Objectif: verdir leur production, pour éviter les lourdes pénalités à l’export.
Dans un entretien accordé au magazine Challenge, Loïc Jaegert-Huber, directeur régional d’ENGIE Afrique du Nord et président de la Commission énergies propres de l’Association marocaine des exportateurs (ASMEX), livre son analyse sur les enjeux de cette transformation.
Si la conscience des enjeux climatiques est bien présente dans les milieux industriels marocains, la mise en œuvre reste très contrastée: «la prise de conscience est réelle, mais le niveau de préparation reste hétérogène», constate Loïc Jaegert-Huber.
«Certains grands groupes ont déjà entamé leur transition, mais beaucoup de PME peinent encore à intégrer pleinement les exigences du MACF», précise-t-il.
Parmi les principaux obstacles, l’accès aux données d’émissions, le coût initial des investissements bas carbone, et le manque de ressources internes, formées aux enjeux de la décarbonation.
Pour les industriels, l’équation est désormais claire. sans réduction de leur empreinte carbone, c’est l’accès aux marchés européens qui est en jeu. «L’enjeu n’est plus seulement environnemental, il devient commercial», souligne Loïc Jaegert-Huber. Selon lui, préserver l’accès au marché européen (et au-delà) exige de réduire son intensité carbone.

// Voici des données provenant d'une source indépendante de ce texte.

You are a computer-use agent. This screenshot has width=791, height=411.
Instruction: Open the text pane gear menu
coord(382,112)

Si les secteurs directement concernés par le MACF –comme les engrais ou le ciment– ont commencé leur mue, d’autres sont encore en retrait.
Le textile et l’agro-industrie, par exemple, « seront dans la ligne de mire, d’ici 2027-2028″, écrit le magazine.

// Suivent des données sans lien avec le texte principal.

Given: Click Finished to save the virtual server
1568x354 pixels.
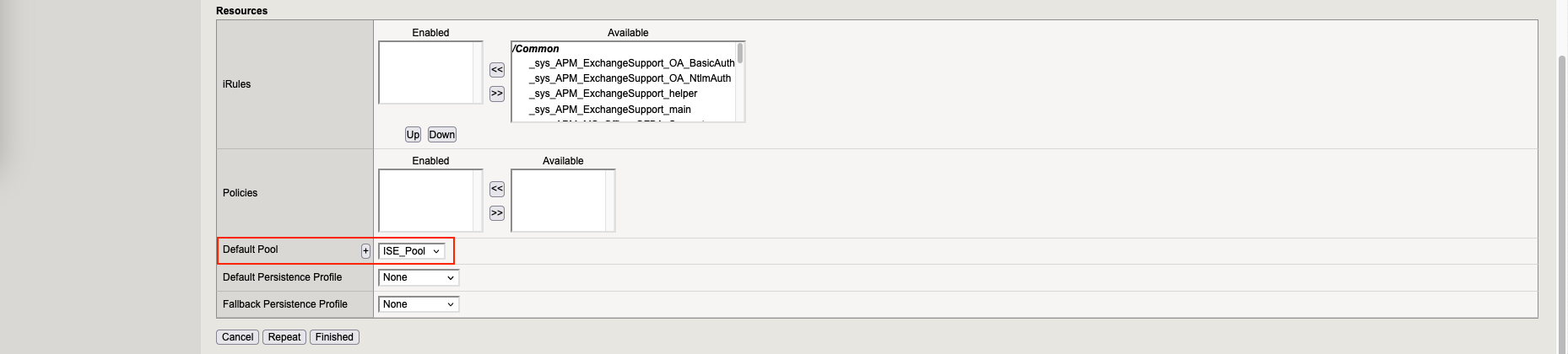Looking at the screenshot, I should point(334,337).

Pour se conformer aux nouvelles règles européennes, les entreprises marocaines doivent passer à l’action: «mesurer leurs émissions, identifier les leviers de réduction à court terme comme l’efficacité énergétique ou le sourcing local, et intégrer la transition bas carbone dans leur stratégie export», recommande-t-il.
Des dispositifs d’accompagnement existent déjà, portés notamment par l’ASMEX, l’AMDIE ou des bailleurs internationaux.

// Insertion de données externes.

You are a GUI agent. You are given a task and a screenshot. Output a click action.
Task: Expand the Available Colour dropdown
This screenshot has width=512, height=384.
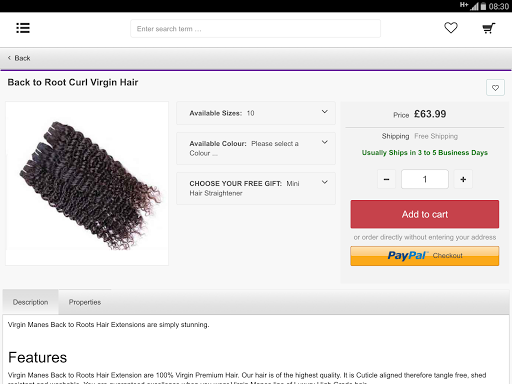pos(256,148)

Mais cet expert appelle à aller plus loin: «il faut renforcer les synergies public-privé, accélérer la labellisation bas-carbone et développer un accompagnement technique et financier ciblé», explique-t-il.
En effet, pour Loïc Jaegert-Huber, la taxe carbone n’est pas qu’une contrainte, et pourrait même devenir une opportunité pour les entreprises les plus agiles.
«Les entreprises qui investiront aujourd’hui dans des technologies propres seront demain plus compétitives, plus résilientes, et mieux valorisées par leurs clients internationaux», a-t-il affirmé sans ambages.
Le Royaume du Maroc, avec son mix énergétique de plus en plus vert, peut donc capitaliser sur cet avantage: «il peut devenir une plateforme industrielle bas-carbone de référence entre l’Europe, l’Afrique et le Moyen-Orient».
Fer, acier, aluminium, ciment, engrais, électricité, hydrogène… Ce sont les secteurs qui seront touchés dès la première phase du MACF.
Mais, d’autres suivront rapidement: «les secteurs les plus vulnérables sont ceux fortement émetteurs, faiblement capitalisés ou très exposés à l’export, tels que les engrais, le ciment, le textile et l’agro-industrie», a d’ailleurs averti cet expert.
Fort heureusement, des solutions existent: audits carbone, recours aux énergies renouvelables, contrats d’achat d’énergie verte (PPA), logistique décarbonée… Mais, encore faudrait-il les mettre en œuvre, rapidement.